### Task item
Taking the listing below, restate word for word each line from the line with "This screenshot has" to the line with "Task: Open the 1x playback speed selector", ends included, and stop there.

### Data to process
-*-*-

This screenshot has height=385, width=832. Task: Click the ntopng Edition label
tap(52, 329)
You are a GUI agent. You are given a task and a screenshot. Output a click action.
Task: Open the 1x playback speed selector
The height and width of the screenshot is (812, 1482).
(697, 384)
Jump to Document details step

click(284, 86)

-*-*-

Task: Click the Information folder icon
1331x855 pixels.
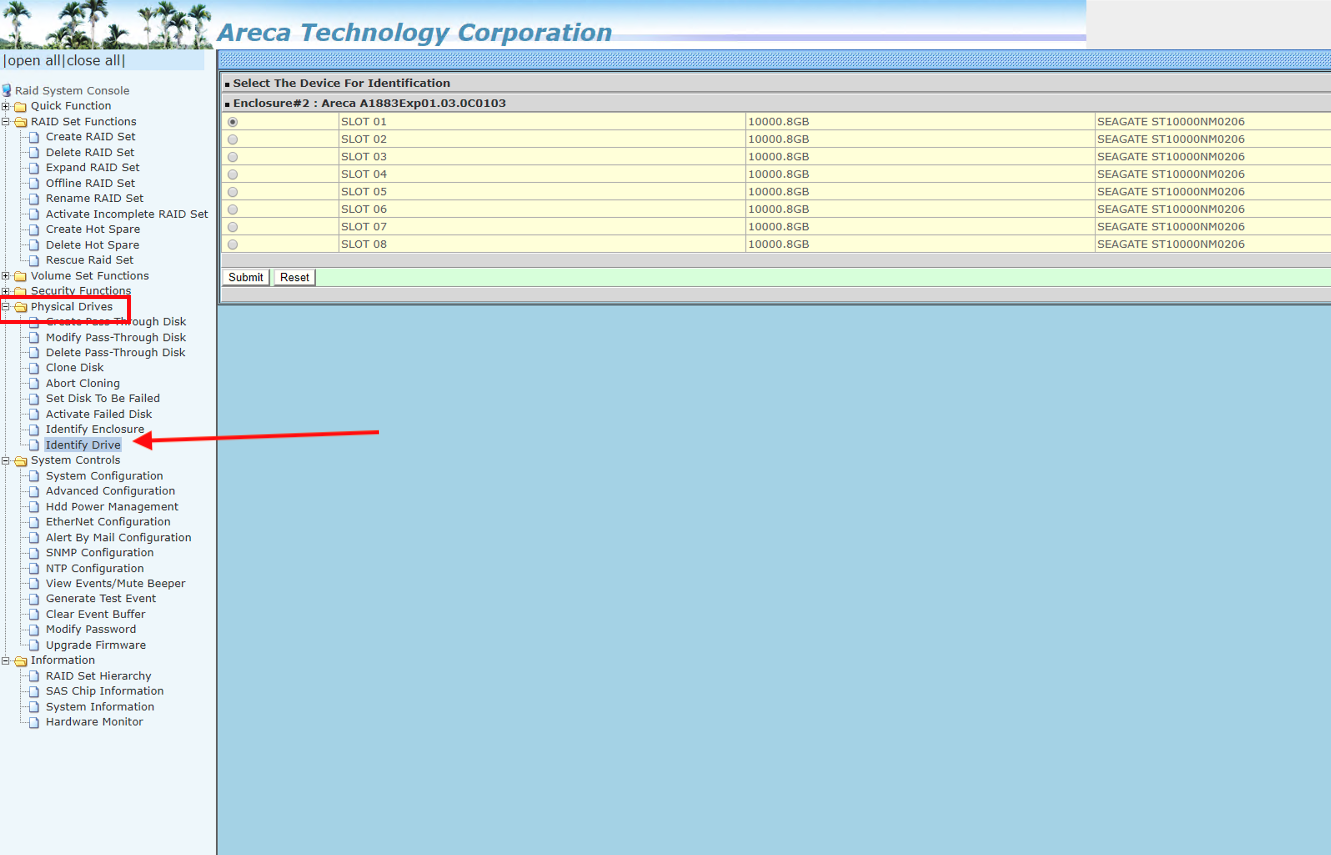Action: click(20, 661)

-*-*-

### Response
This screenshot has height=385, width=832. Task: Click the ntopng Edition label
tap(52, 329)
You are a GUI agent. You are given a task and a screenshot. Output a click action.
Task: Open the 1x playback speed selector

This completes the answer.